─── Information supplied ───

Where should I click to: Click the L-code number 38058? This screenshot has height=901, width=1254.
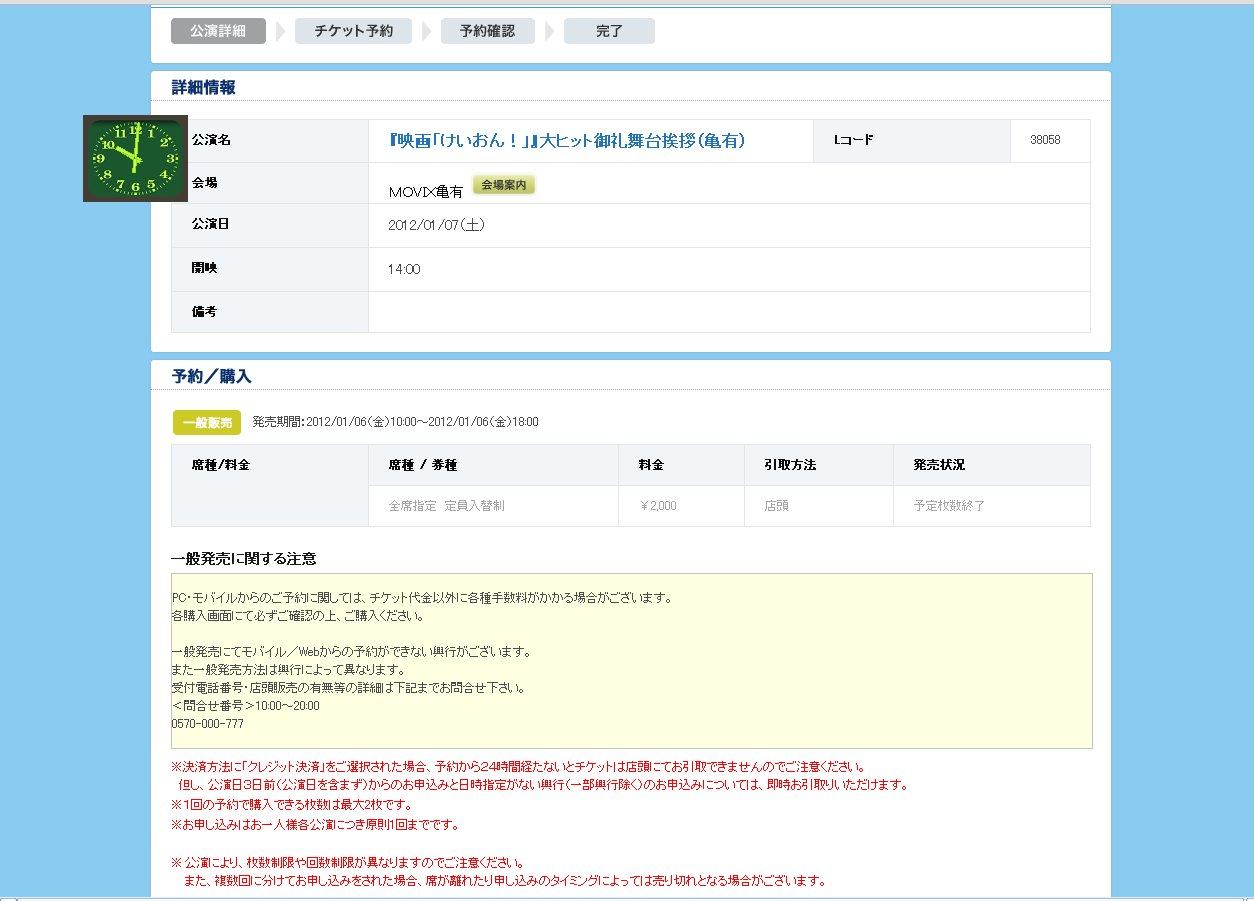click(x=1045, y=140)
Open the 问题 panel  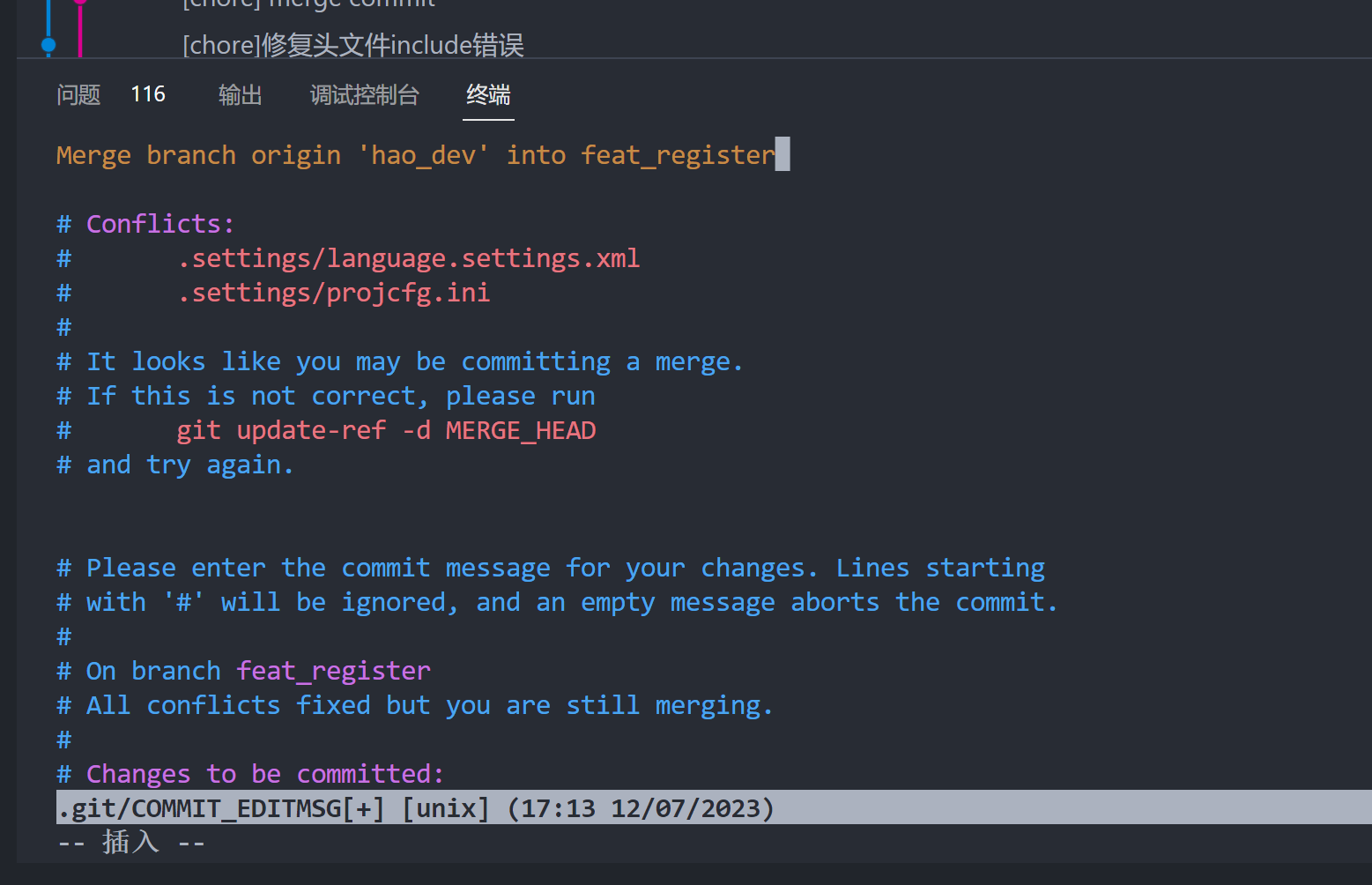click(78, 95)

───
─── Information supplied ───

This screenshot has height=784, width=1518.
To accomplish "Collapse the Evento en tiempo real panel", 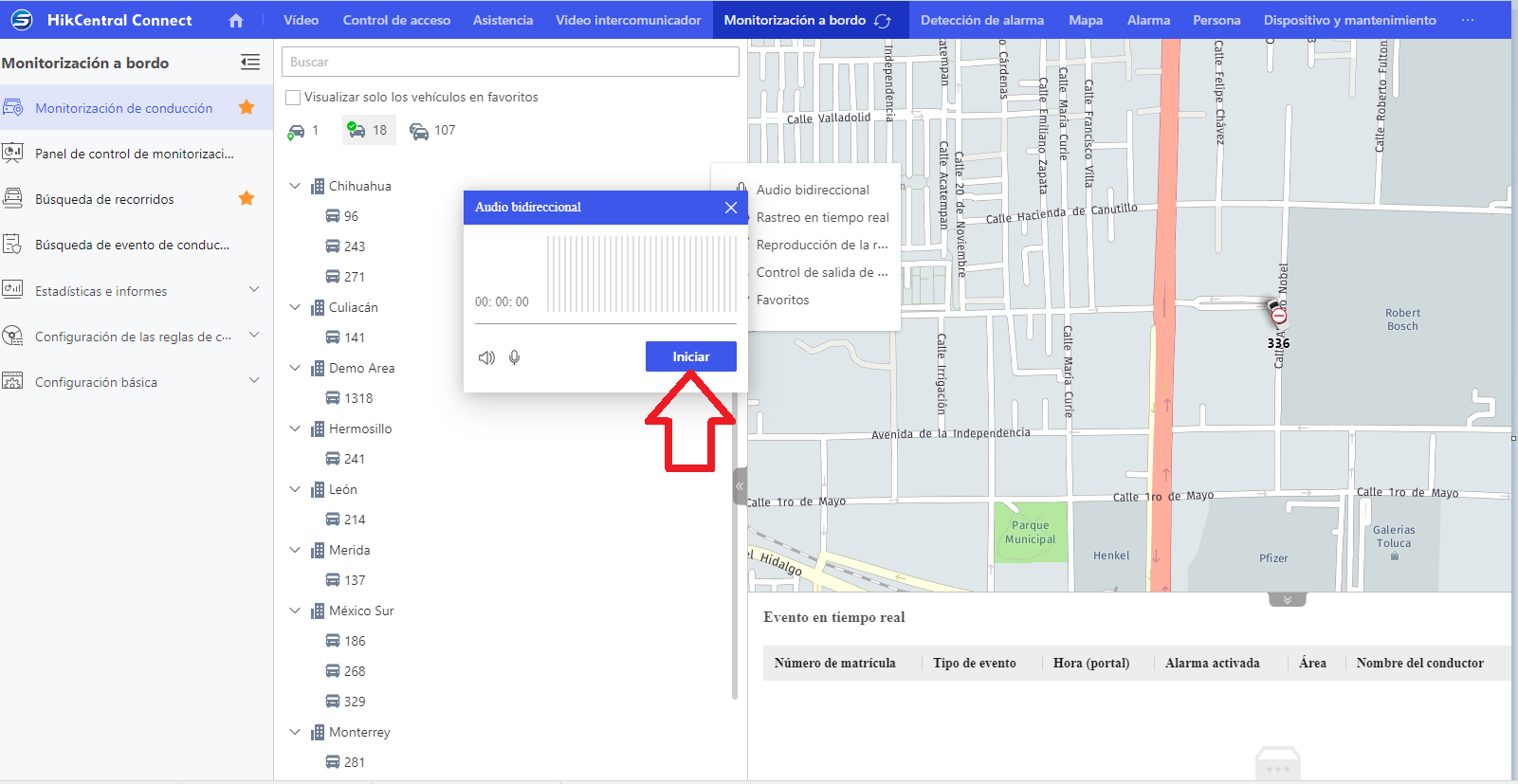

───

To do: What you write out is the stretch of entries from the line containing "This screenshot has height=784, width=1518." to the line containing "the Evento en", word for word, with both end lines and no pictures.

Your solution:
This screenshot has height=784, width=1518.
To accomplish "Collapse the Evento en tiempo real panel", 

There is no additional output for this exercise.